Wednesday, December 17, 2008

The Healing Arts: 18 Things Healers Learn, #12; You Choose Your Dues

Life extracts its toll. Period.

No one escapes trials. They look different for each person. Trauma is relative. The child who comes from a very loving home and environment can be traumatized by something that would seem, to the child growing up in the ghetto, as less-than nothing.

Yet, it isnt nothing. For regardless the cause, when your overriding reality is suddenly disrupted by something unexpected, the reverberations live inside you for a while. There is no set time limit on how long you reel from the aftereffects of any one incident. It takes as long as it takes.

The only variable in the equation is your choice. And it is your choice to compress, eliminate or expand the time it takes you to move away from the cycle of your pain. It is your choice to stay locked into the past or future, or living inside the present moment.

Working within the healing arts exposes you to trauma of all sorts. It is virtually impossible to insulate yourself completely from the pain of others. To compound matters even more, healers often must run through repetitive internal gauntlets of personal doubts about their abilities, skills, sensitivities, and, yes, even intention.

It can be an extremely vicious circle when self-doubt creeps in to the work youre called upon to do. It can begin through any number of ways, but a sure-fire entry point is that place where you accept there are dues to be paid.

In some situations, dues are simply an exchange for services: In return for this, you must pay that. But in a lot of cases, the concept is expanded to include something like if you want to do this, then you have to pay just like that. In essence, dues are a statement that this and that are the way things are; for me, for you, for everybody.

Thats where the problem occurs. When you accept someone elses definition of dues (or their way of paying them), as your own, you are living their life, not yours.

Just like with natural consequences, there are natural dues. But they are written in broad strokes implying that, of course, there truly is a passageway and cost to gaining any kind of knowledge and experience. Paradoxically, while dues in general are not specific, the passageways and toll booths leading to them are very specifically designed for the individual.

Thats why the dues for you are not necessarily the dues for me. Even though, for example, we both want to be good Doctors, its going to take you a whole different set of lessons than me to get there.

And dont forget, this concept runs both ways.

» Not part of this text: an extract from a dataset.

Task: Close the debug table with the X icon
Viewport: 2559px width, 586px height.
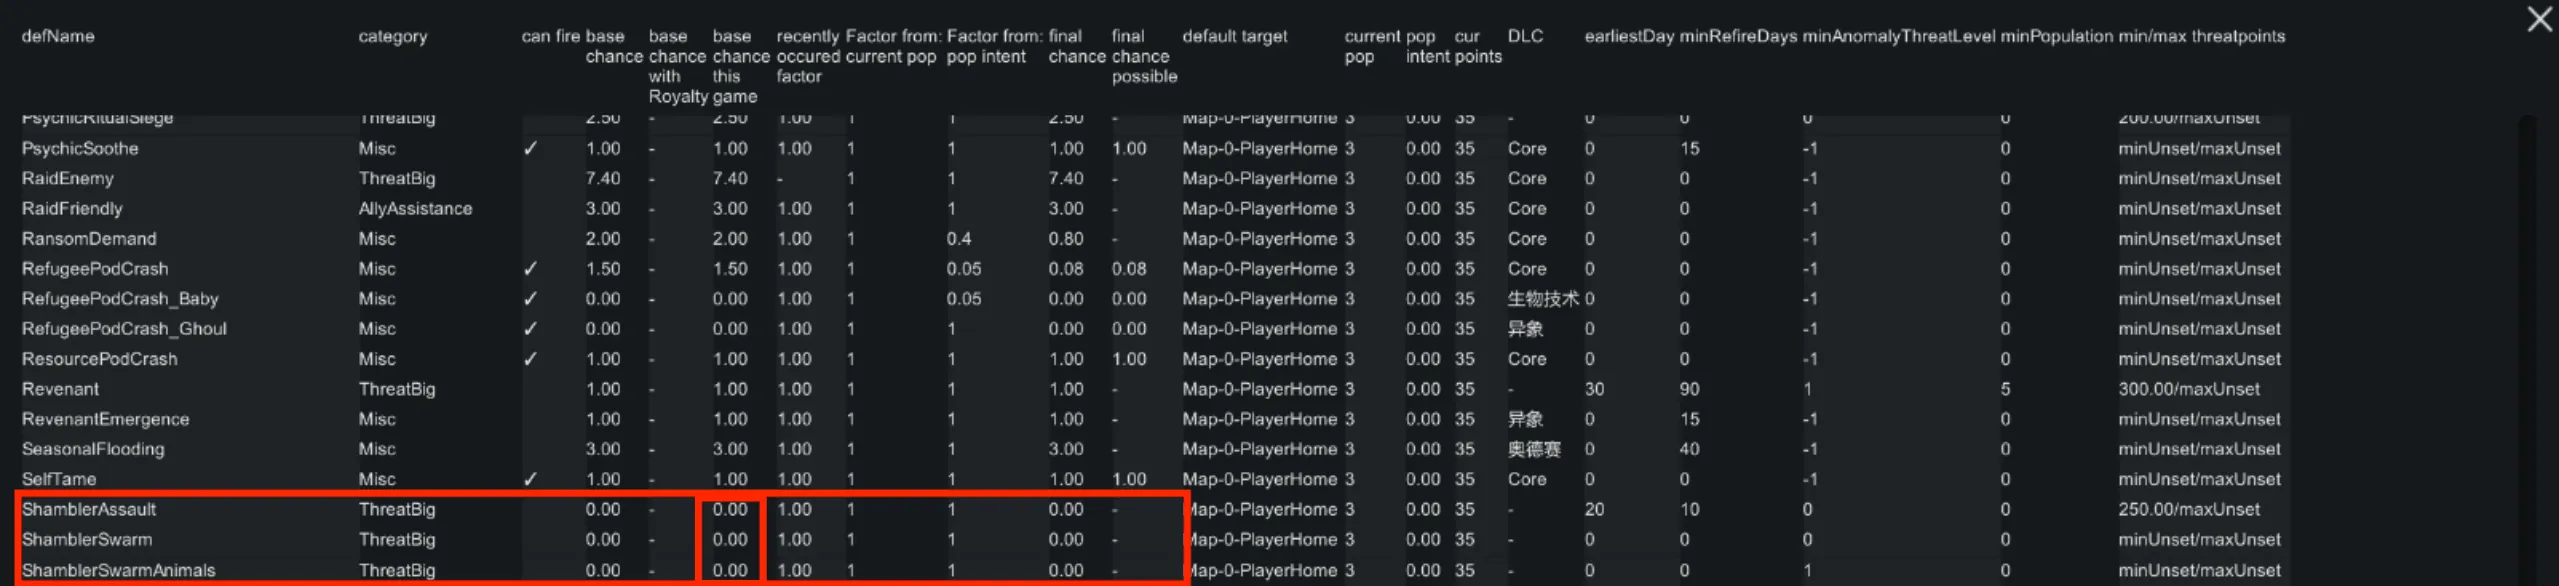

As you must free yourself from adopting others paths without taking the time to adapt them to your particular needs, you must also free others to find their own ways without imposing your definition of dues on them.

When you choose to enter into agreement with the concept there are dues to be paid that conform to a fixed, outward-driven criteria whether this be with yourself or others -- you are moving as if there is only one way to gain experience.

Where that falls flat is that it eliminates the factors of choice and your ability to affect both your circumstances and your attitude. These are among the most powerful tools at your disposal. To impose the concept of dues on them is to choke your potential.

As a healer, it is of paramount importance to live within the what is of the moment. That means maintaining freedom from any assumptions or expectations of how things will work out, or, by extension, what they will cost.

Believing that in any one situation you are just paying your dues implies that youre enduring what is happening now, rather than doing something to create a new moment.

Things do happen and you do get affected. These are the dues of life. It is ongoing. Things happen every moment. You are affected every moment. And though we may guess at how long any one particular incident may continue its effect, or how that will specifically manifest itself, we never really know; not for ourselves, not for others.

Dues are, by definition, that which is deserved, or owed. It does not mean that which has been pre-determined. When we lock ourselves into a belief system that were just paying our dues were prolonging our time in a place of reaction rather than action.

Never should we discount the experience of others, but neither should we cling to it as something that defines our own paths. So pay your dues, to people, to situations, to your God, but only that which is earned or deserved. As long as it serves you, as long as theres an even exchange, its worth it. But when the balance gets off kilter, its time to start to seek an approach that frees, rather than constricts you.

Russ Reina shares over 35 years of experience in the healing arts through his web site http://mauihealingartist.com It is a potent resource for those wishing to deepen their abilities in connection and develop their powers as healers. For a powerful free tool to explore your inner world, please check out his adjunct site http://thestoryofthis.net

(Permission is granted to reprint this article, unedited, provided proper attribution is made and the signature line -- the above resource paragraph -- is kept intact)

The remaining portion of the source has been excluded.